I usually use ARIN for IP lookup in the US. There are 2 others, one for Europe (RIPE) and one for Asia that I can't think of the name for at the moment. They not only give you the ISP, but the abuse contacts as well. I prefer to go to those as those are the ones that other sites use for the same info. I prefer to go right to the source.


----------



## Medvedya (May 23, 2005)

According to the link I live in Cheltenham - close, but no cigar.


----------



## Nonskimmer (May 23, 2005)

It's a bit deceiving for mine. It comes up as Dartmouth, which is actually a part of Halifax. They shouldn't really be listed separately. I suppose it _is_ better to be more specific though. Even though it's wrong in my case.


----------



## evangilder (May 23, 2005)

It's not exact. The location is the location of the ISP, not necessarily the IP address.


----------



## cheddar cheese (May 24, 2005)

It says im in Bristol   I wish...


----------



## Medvedya (May 24, 2005)

You're making me worried now.......

You're obsessed with Bristol - Jeesh!


----------



## the lancaster kicks ass (May 24, 2005)

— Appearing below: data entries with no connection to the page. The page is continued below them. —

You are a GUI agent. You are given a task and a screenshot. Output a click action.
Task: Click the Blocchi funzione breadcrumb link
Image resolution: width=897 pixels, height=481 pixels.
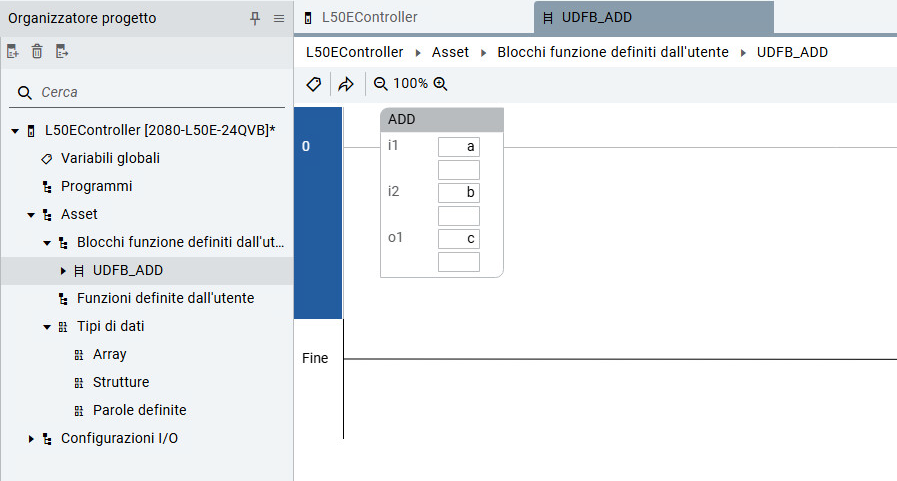click(612, 52)
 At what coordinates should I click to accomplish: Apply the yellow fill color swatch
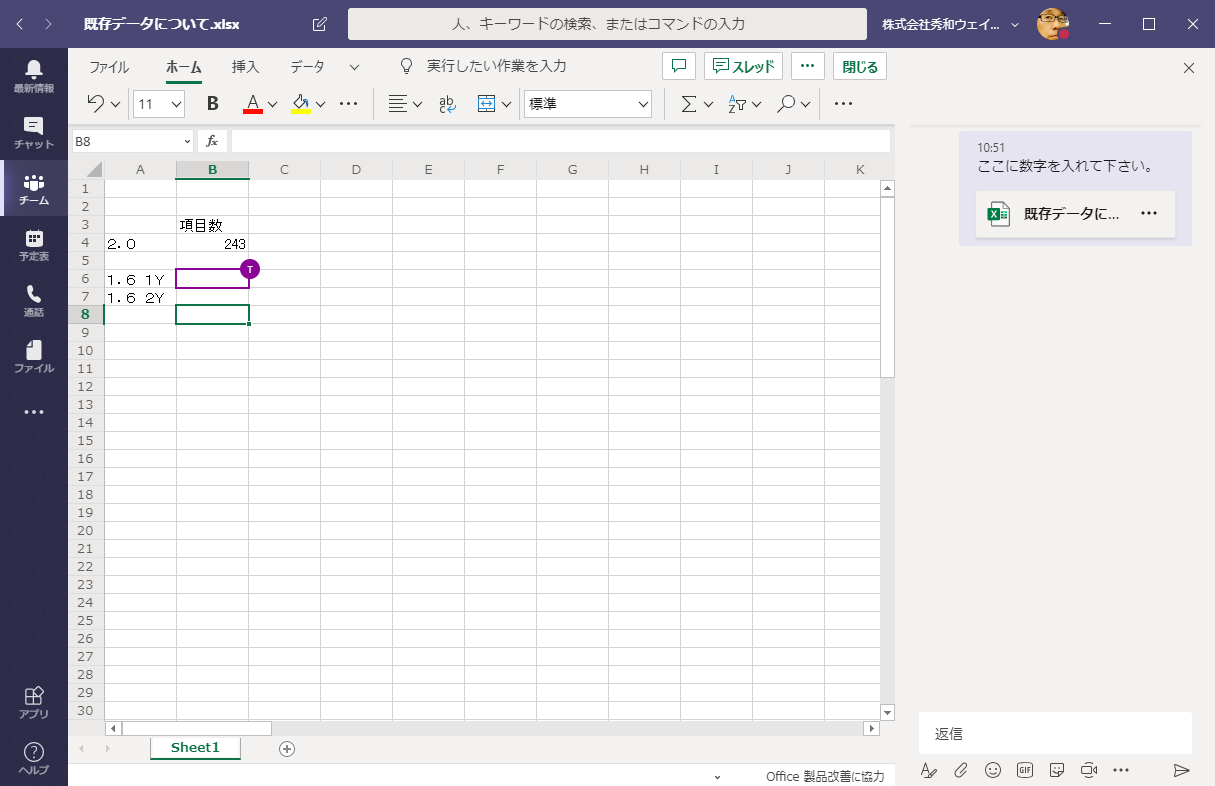point(300,104)
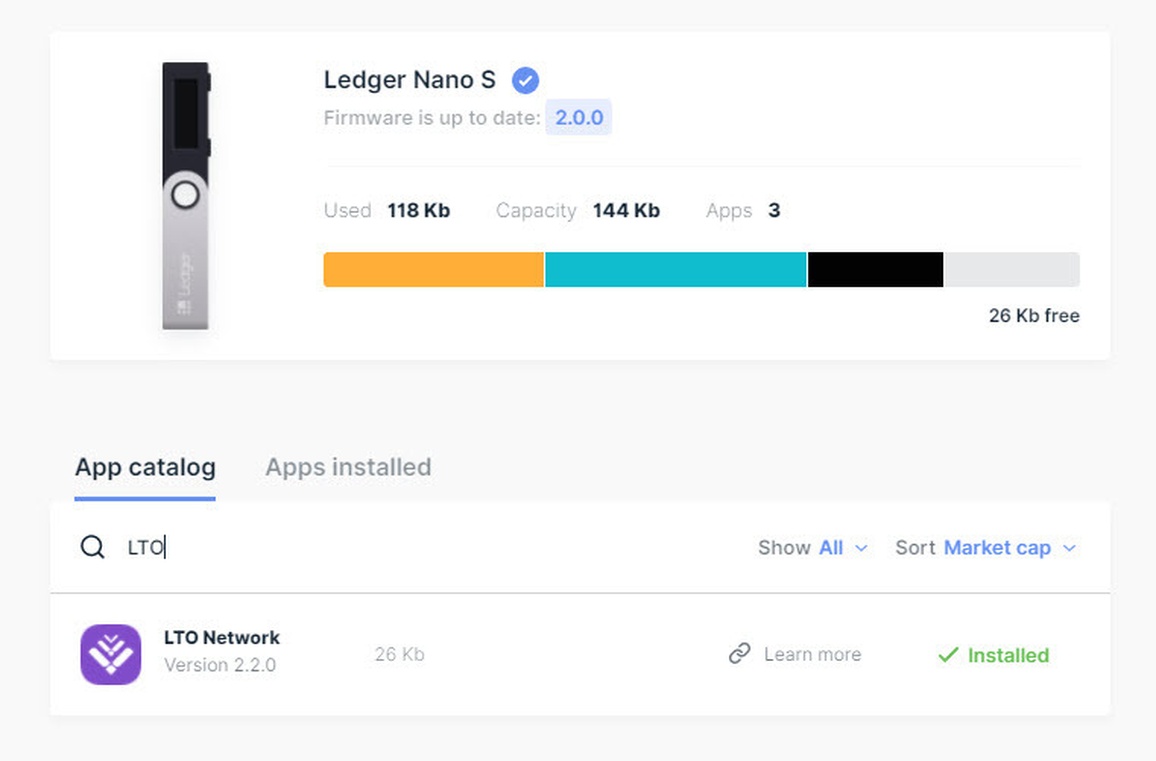Switch to the Apps installed tab
1156x761 pixels.
coord(348,468)
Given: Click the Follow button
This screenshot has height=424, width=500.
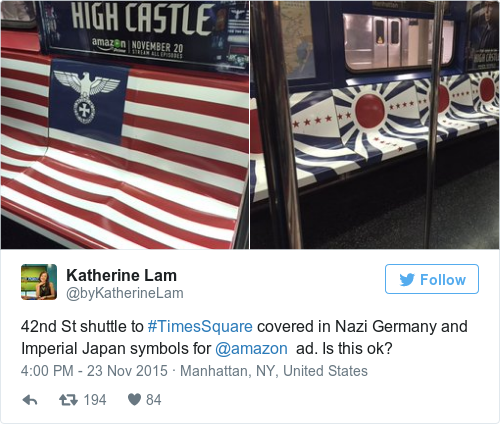Looking at the screenshot, I should coord(432,279).
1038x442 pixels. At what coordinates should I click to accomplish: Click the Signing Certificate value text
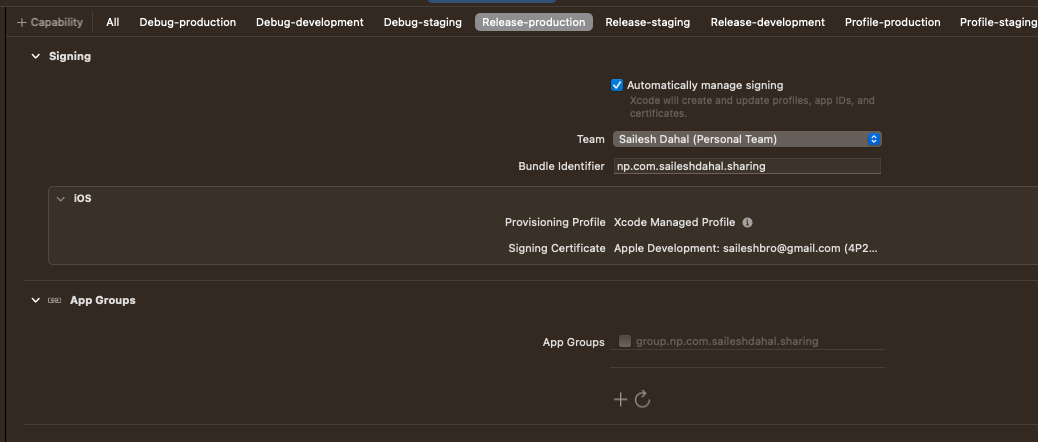tap(745, 248)
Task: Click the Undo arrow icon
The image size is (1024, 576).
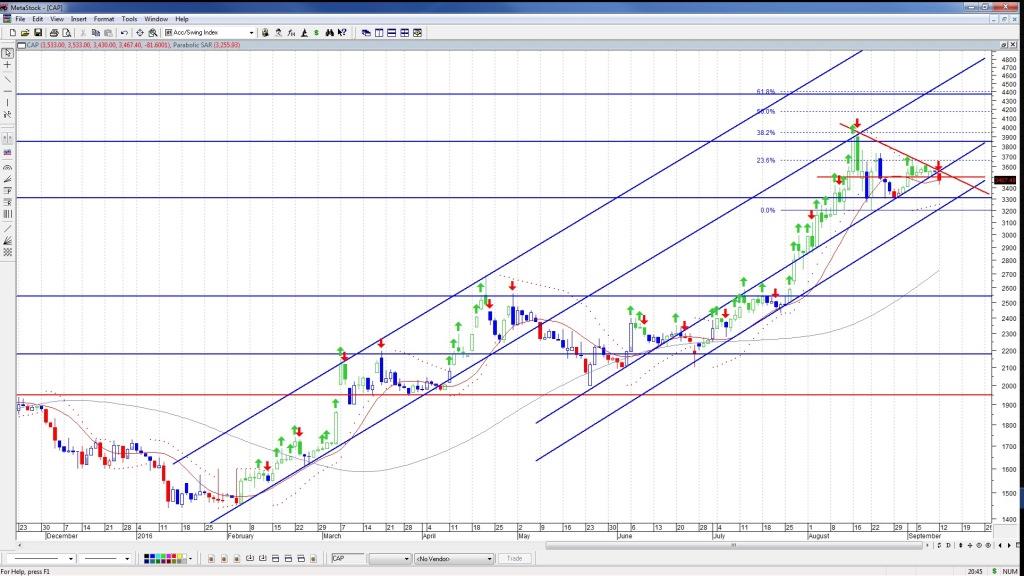Action: [123, 32]
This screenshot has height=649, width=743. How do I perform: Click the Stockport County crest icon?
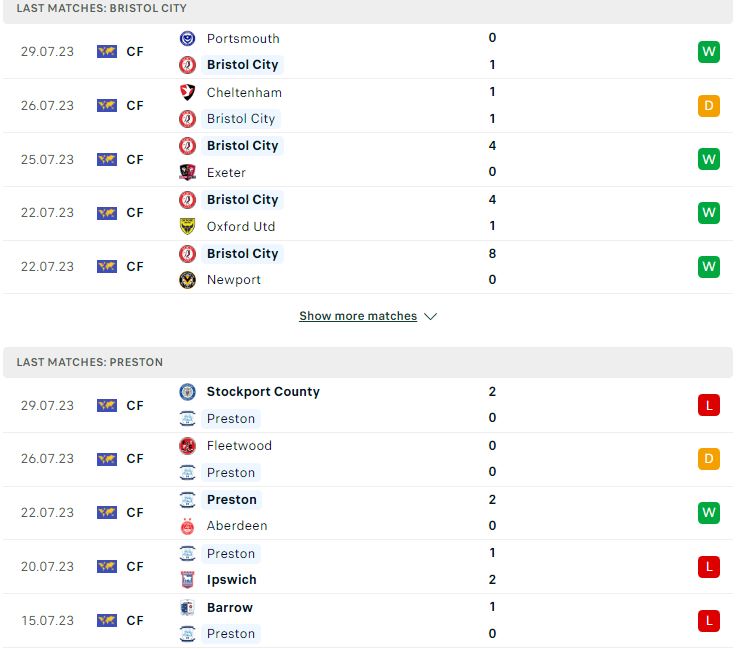click(188, 392)
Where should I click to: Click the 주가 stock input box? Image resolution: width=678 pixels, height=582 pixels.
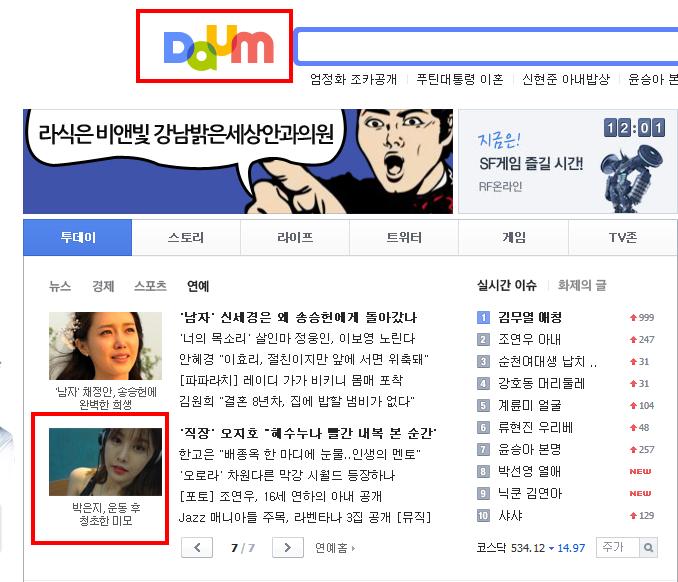click(617, 547)
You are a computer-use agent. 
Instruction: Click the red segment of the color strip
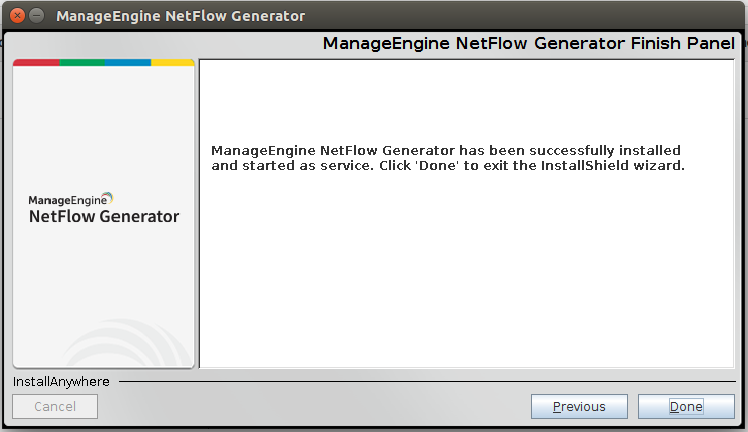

where does it say i live??


----------



## Maestro (May 25, 2005)

Ugh !  

It says that I'm living in Knoxville, Tenessee. In fact, that's a bit far from where I really live !


----------



## cheddar cheese (May 25, 2005)

Haha


----------



## Medvedya (May 25, 2005)

Heh! That's where my mates live! All the A-Bomb development was done there.


----------